Assim que as autoridades começarem a reconhecer os empreendedores e investidores em negócios sociais, estes se apresentarão com entusiasmo para desempenhar o importante papel social exigido no momento. Os empreendedores sociais não são membros de uma pequena comunidade. Este é um ecossistema global significativo, que inclui empresas multinacionais gigantes, grandes fundos de negócios sociais, muitos CEOs talentosos, órgãos corporativos, fundações e trusts com muitos anos de experiência em financiamento e administração de negócios sociais locais e globais.

Quando o conceito e as experiências das empresas sociais começarem a receber a atenção do governo, muitos criadores de lucros pessoais terão prazer em explorar seu talento para se tornarem empreendedores de negócios sociais bem-sucedidos e desempenhar papéis sociais valiosos em tempos de crises sociais e econômicas como crise climática, crise de desemprego, crise de concentração de riqueza etc.

Todos nascem como empreendedores, não como candidatos a emprego

O Novo Programa de Recuperação deve quebrar a divisão tradicional de trabalho entre os cidadãos e o governo.

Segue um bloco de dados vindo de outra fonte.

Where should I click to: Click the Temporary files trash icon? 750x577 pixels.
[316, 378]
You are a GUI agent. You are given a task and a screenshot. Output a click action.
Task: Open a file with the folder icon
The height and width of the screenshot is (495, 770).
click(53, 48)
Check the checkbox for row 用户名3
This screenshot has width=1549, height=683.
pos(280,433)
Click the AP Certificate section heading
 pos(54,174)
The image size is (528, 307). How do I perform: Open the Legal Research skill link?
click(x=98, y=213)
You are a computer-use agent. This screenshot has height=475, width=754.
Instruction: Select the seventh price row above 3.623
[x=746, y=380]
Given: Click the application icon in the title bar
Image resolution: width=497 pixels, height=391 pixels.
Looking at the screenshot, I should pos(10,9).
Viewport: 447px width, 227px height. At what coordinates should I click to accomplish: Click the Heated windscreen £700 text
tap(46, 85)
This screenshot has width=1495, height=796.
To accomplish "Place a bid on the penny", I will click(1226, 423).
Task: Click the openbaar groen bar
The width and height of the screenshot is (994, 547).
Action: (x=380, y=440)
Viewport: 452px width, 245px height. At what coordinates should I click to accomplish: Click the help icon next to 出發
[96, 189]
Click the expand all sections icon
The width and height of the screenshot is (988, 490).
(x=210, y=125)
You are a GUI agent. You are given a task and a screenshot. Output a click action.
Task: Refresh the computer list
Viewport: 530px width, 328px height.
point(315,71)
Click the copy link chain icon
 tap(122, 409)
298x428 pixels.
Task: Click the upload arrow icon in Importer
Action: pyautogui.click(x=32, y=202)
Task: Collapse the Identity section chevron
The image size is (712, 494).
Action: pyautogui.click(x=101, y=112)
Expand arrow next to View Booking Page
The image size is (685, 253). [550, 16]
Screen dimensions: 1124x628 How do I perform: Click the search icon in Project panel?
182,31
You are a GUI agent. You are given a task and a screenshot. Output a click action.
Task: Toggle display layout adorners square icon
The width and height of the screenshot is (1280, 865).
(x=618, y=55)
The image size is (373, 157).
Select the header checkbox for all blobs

É dado como certo que o papel dos cidadãos é cuidar de suas famílias e pagar impostos; é responsabilidade do governo (e em uma extensão limitada do setor sem fins lucrativos) cuidar de todos os problemas coletivos, como clima, emprego, saúde, educação, água, etc. O NPR deve derrubar esse muro de separação e incentivar todos os cidadãos a apresentarem seus talentos como solucionadores de problemas, criando negócios sociais. Sua força não está no tamanho de suas iniciativas, mas em seu número. Cada pequena iniciativa multiplicada por um grande número acaba sendo uma ação nacional significativa.

Um problema que os empreendedores de negócios sociais podem resolver imediatamente será o do desemprego criado pelo colapso da economia. Os investidores em negócios sociais podem se ocupar em criar negócios sociais que gerem empregos. Eles também podem transformar os desempregados em empreendedores, e demonstrar que os seres humanos nascem como empreendedores, não como candidatos a emprego. Os negócios sociais também podem se envolver na criação de um sistema de saúde robusto em colaboração com o sistema do governo.

Um investidor em negócios sociais não precisa necessariamente ser um indivíduo. Podem ser instituições, como fundos de investimento, fundações, trusts e empresas de gestão de negócios sociais, por exemplo. Muitas dessas instituições sabem muito bem como trabalhar de maneira amigável com os tradicionais proprietários de empresas.

Fora o desespero e a urgência da situação pós-corona, a decisão acurada de um governo pode criar uma onda de atividades nunca antes conhecidas. Este será o teste de liderança para mostrar como um mundo pode se inspirar a ressurgir de maneiras completamente desconhecidas provenientes de jovens, de pessoas de meia-idade e idosos, homens e mulheres.

Não terá lugar para se esconder

Se não conseguirmos realizar um programa de recuperação pós-corona voltado para a consciência social e ambiental, estaremos caminhando para uma catástrofe muito pior do que a que o coronavírus trouxe. Podemos nos esconder em nossas casas contra a pandemia. Mas, se não conseguirmos resolver as questões que estão levando à deterioração global, será impossível nos abrigarmos das consequências da mãe natureza e das massas enfurecidas em todo o mundo.

*Muhammad Yunus é um economista bengali, fundador do Grameen Bank, banco focado em microcrédito para os pobres, e de outras 50 empresas em Bangladesh. Também é autor do livro  “Banker to the poor” (em português, “O banqueiro dos pobres”). Recebeu o Prêmio Nobel da Paz em 2006.